▸ **Data supplied**
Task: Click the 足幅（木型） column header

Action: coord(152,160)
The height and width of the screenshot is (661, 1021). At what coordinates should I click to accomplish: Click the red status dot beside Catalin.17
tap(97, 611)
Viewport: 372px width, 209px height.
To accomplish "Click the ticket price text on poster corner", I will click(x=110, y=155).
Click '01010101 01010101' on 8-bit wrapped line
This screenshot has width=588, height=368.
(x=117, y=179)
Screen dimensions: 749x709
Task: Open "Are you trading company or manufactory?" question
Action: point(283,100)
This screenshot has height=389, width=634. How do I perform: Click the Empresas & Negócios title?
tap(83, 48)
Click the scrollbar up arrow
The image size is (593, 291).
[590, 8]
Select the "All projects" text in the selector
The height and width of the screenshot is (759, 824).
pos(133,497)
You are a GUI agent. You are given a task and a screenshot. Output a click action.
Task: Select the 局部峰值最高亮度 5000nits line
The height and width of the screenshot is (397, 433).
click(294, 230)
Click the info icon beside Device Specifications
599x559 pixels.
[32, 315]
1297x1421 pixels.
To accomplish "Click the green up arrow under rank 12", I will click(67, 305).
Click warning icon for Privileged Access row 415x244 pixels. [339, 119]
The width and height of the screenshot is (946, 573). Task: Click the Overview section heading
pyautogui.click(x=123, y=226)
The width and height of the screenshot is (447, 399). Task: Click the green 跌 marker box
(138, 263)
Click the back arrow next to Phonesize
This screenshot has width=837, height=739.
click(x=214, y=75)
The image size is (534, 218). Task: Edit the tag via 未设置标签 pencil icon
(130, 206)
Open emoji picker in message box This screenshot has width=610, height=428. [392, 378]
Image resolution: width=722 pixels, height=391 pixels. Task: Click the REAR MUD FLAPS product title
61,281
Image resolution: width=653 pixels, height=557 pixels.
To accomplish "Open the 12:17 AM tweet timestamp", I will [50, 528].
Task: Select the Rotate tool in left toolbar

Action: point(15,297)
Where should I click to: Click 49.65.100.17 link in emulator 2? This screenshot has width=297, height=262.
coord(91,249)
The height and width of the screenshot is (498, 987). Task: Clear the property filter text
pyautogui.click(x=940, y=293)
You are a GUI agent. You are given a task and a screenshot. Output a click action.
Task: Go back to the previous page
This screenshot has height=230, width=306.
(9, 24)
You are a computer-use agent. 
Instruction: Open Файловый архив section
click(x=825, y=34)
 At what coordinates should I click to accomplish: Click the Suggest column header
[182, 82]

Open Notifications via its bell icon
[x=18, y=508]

▸ **The task**
Transcribe every record above so that nothing differs from the original.

▸ **Result of this exercise**
Task: Click the 足幅（木型） column header

Action: coord(152,160)
The height and width of the screenshot is (661, 1021). At what coordinates should I click to accomplish: Click the red status dot beside Catalin.17
tap(97, 611)
Viewport: 372px width, 209px height.
To accomplish "Click the ticket price text on poster corner", I will click(x=110, y=155).
Click '01010101 01010101' on 8-bit wrapped line
This screenshot has width=588, height=368.
(x=117, y=179)
Screen dimensions: 749x709
Task: Open "Are you trading company or manufactory?" question
Action: point(283,100)
This screenshot has height=389, width=634. How do I perform: Click the Empresas & Negócios title?
tap(83, 48)
Click the scrollbar up arrow
The image size is (593, 291).
[590, 8]
Select the "All projects" text in the selector
The height and width of the screenshot is (759, 824).
pos(133,497)
You are a GUI agent. You are given a task and a screenshot. Output a click action.
Task: Select the 局部峰值最高亮度 5000nits line
The height and width of the screenshot is (397, 433).
click(294, 230)
Click the info icon beside Device Specifications
599x559 pixels.
[32, 315]
1297x1421 pixels.
To accomplish "Click the green up arrow under rank 12", I will click(67, 305).
Click warning icon for Privileged Access row 415x244 pixels. [339, 119]
The width and height of the screenshot is (946, 573). Task: Click the Overview section heading
pyautogui.click(x=123, y=226)
The width and height of the screenshot is (447, 399). Task: Click the green 跌 marker box
(138, 263)
Click the back arrow next to Phonesize
This screenshot has width=837, height=739.
click(x=214, y=75)
The image size is (534, 218). Task: Edit the tag via 未设置标签 pencil icon
(130, 206)
Open emoji picker in message box This screenshot has width=610, height=428. [392, 378]
Image resolution: width=722 pixels, height=391 pixels. Task: Click the REAR MUD FLAPS product title
61,281
Image resolution: width=653 pixels, height=557 pixels.
To accomplish "Open the 12:17 AM tweet timestamp", I will [50, 528].
Task: Select the Rotate tool in left toolbar

Action: point(15,297)
Where should I click to: Click 49.65.100.17 link in emulator 2? This screenshot has width=297, height=262.
coord(91,249)
The height and width of the screenshot is (498, 987). Task: Clear the property filter text
pyautogui.click(x=940, y=293)
You are a GUI agent. You are given a task and a screenshot. Output a click action.
Task: Go back to the previous page
This screenshot has height=230, width=306.
(9, 24)
You are a computer-use agent. 
Instruction: Open Файловый архив section
click(x=825, y=34)
 At what coordinates should I click to accomplish: Click the Suggest column header
[182, 82]

Open Notifications via its bell icon
[x=18, y=508]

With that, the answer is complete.